Pixel coordinate grounding data
_ _ _ _

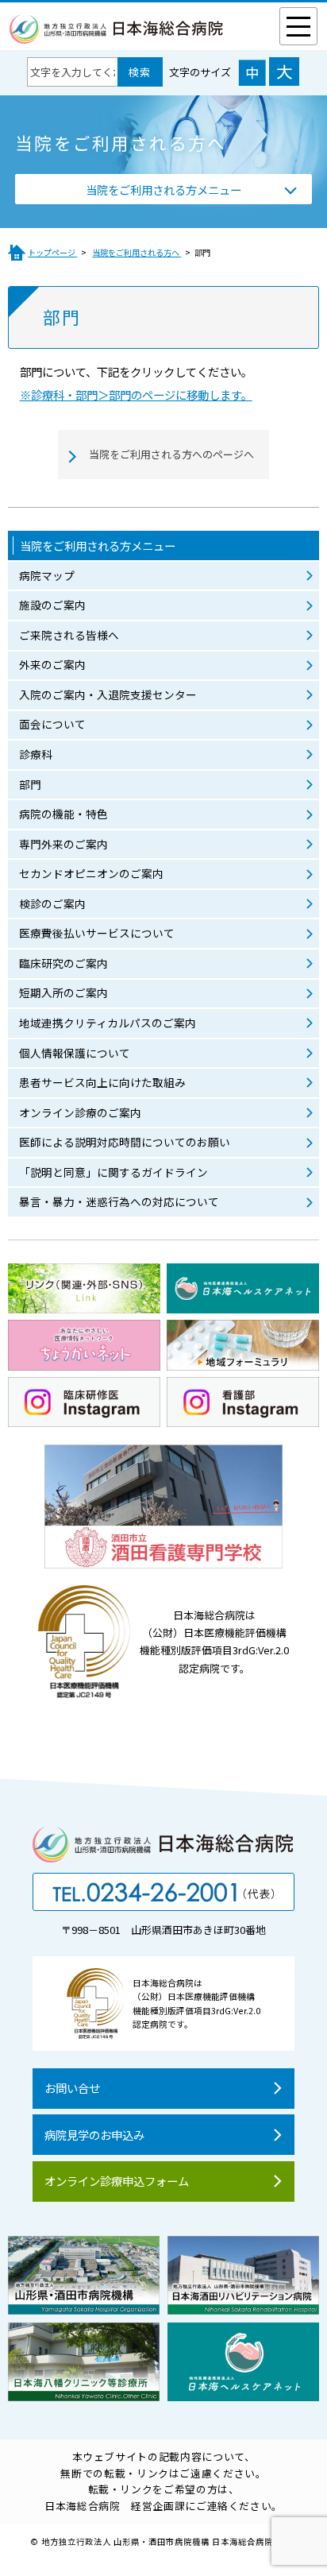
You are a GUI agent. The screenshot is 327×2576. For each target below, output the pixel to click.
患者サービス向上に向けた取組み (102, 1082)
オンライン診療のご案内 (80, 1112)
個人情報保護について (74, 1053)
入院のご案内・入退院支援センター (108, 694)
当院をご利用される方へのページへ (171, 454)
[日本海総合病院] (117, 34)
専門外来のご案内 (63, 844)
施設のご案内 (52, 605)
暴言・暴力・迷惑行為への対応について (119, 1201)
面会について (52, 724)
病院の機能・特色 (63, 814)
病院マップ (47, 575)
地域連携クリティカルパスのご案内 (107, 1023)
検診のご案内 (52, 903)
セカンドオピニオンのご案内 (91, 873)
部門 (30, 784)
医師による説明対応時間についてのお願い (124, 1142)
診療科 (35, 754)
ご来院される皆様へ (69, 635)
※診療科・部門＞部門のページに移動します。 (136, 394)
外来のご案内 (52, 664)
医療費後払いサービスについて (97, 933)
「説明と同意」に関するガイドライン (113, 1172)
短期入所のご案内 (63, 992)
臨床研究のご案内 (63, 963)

_ _ _ _

Return the entries above in full and unchanged, omitting every image.

» Finished exercise:
You are a GUI agent. The screenshot is 327×2576. For each target below, output the pixel to click.
患者サービス向上に向けた取組み (102, 1082)
オンライン診療のご案内 (80, 1112)
個人情報保護について (74, 1053)
入院のご案内・入退院支援センター (108, 694)
当院をご利用される方へのページへ (171, 454)
[日本海総合病院] (117, 34)
専門外来のご案内 (63, 844)
施設のご案内 (52, 605)
暴言・暴力・迷惑行為への対応について (119, 1201)
面会について (52, 724)
病院の機能・特色 (63, 814)
病院マップ (47, 575)
地域連携クリティカルパスのご案内 (107, 1023)
検診のご案内 (52, 903)
セカンドオピニオンのご案内 (91, 873)
部門 (30, 784)
医師による説明対応時間についてのお願い (124, 1142)
診療科 (35, 754)
ご来院される皆様へ (69, 635)
※診療科・部門＞部門のページに移動します。 (136, 394)
外来のご案内 (52, 664)
医療費後払いサービスについて (97, 933)
「説明と同意」に関するガイドライン (113, 1172)
短期入所のご案内 (63, 992)
臨床研究のご案内 (63, 963)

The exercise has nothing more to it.